Stability AI has unveiled an early preview of Stable Diffusion 3.0, its next-generation text-to-image generative AI model that aims to deliver significant improvements in image quality, spelling abilities, and performance with multi-subject prompts.
The company has steadily advanced its image synthesis capabilities over multiple model iterations in the past year. Stable Diffusion 3.0 represents a major upgrade, incorporating a new diffusion transformer architecture and flow matching (a simulation-free approach for training models) that promise to accelerate diffusion model performance.
"Stable Diffusion 3 is a diffusion transformer, a new type of architecture similar to the one used in the recent OpenAI Sora model," said Stability AI CEO Emad Mostaque on X. "It is the real successor to the original Stable Diffusion."

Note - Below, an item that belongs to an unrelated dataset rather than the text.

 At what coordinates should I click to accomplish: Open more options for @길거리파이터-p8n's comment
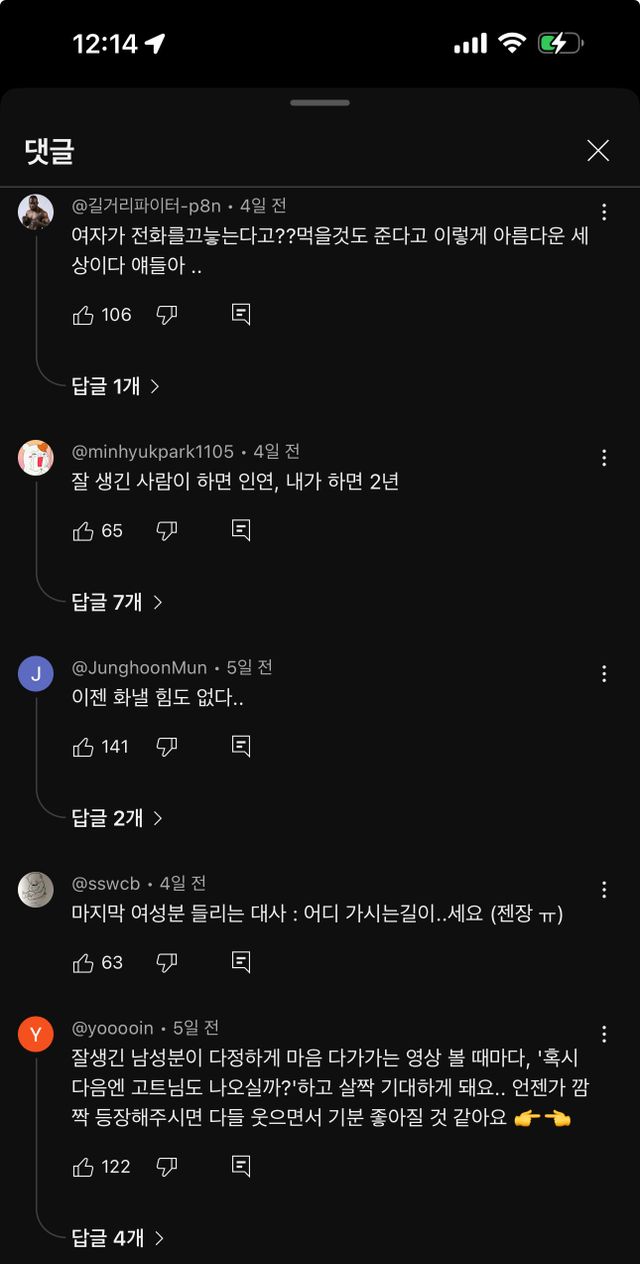click(x=604, y=212)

Transformers have become a staple of natural language models, but diffusion transformers specifically target image generation by operating on latent image patches. Combined with flow matching, Stability AI states these methods enabled enhanced training speed, sampling efficiency, and overall output quality.

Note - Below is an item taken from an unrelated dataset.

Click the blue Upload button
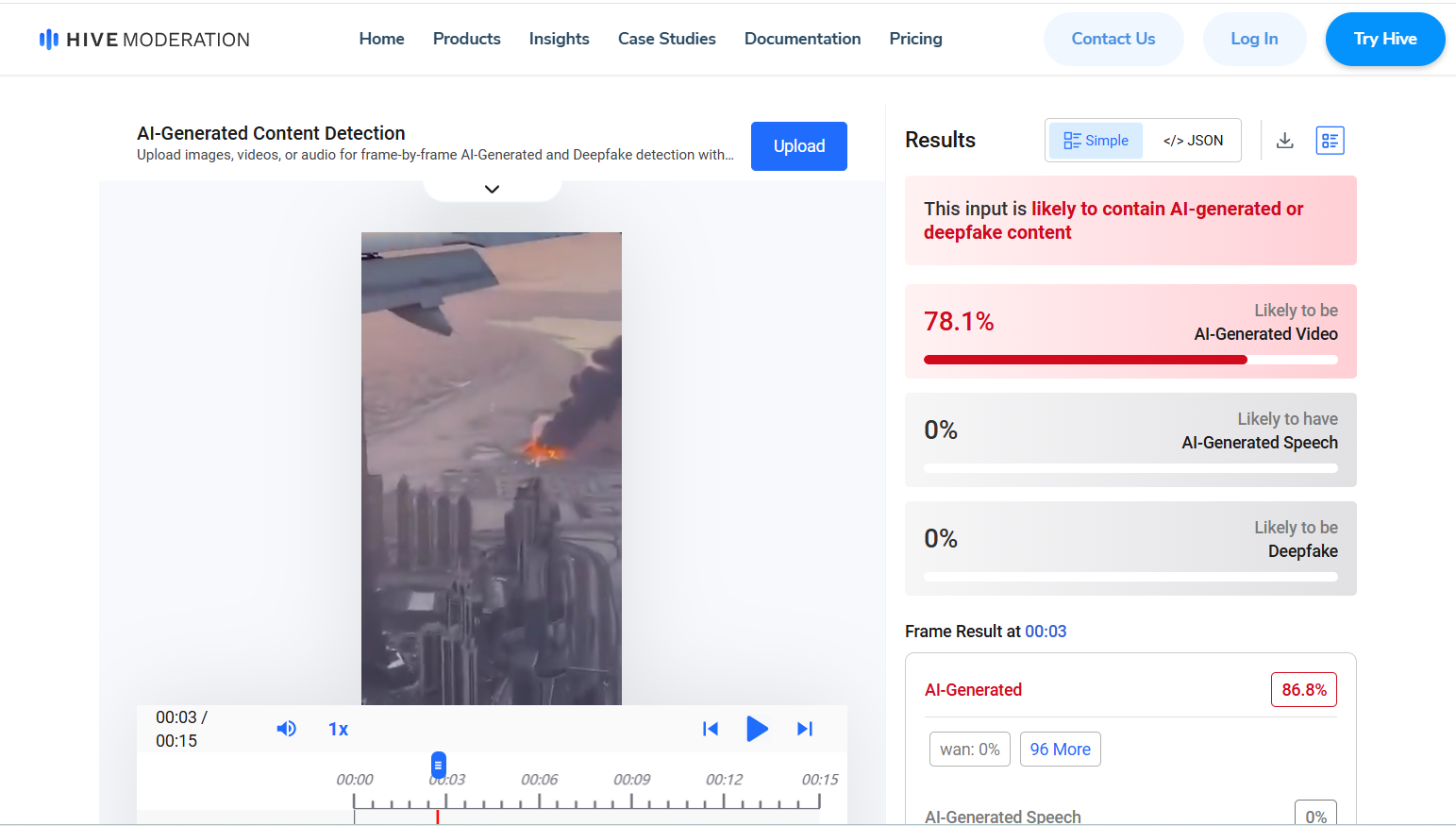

Accurate text rendering has been a historical challenge for image synthesis models (however DALLE-3 is not bad at it). Mostaque highlighted the new model's spelling improvements stemming from its transformer architecture and additional text encoders. "Full sentences are now possible as is coherent style," he said.
The company says the Stable Diffusion 3 family of models range from 800M to 8B parameters, providing users a spectrum of quality and scalability options and promise that a detailed technical report will be coming soon.
While presented as a text-to-image model, Mostaque suggested Stable Diffusion 3.0 will serve as the foundation for Stability AI's upcoming video, 3D, and multi-modal generative AI systems. "We make open models that can be used anywhere and adapted to any need," he stated.
Mostaque also took time to share a sneak peek at upcoming editing and control capabilities that the company is working on. In the demo video, he shows how various advanced granular control that users will have in modifying specific parts of an image.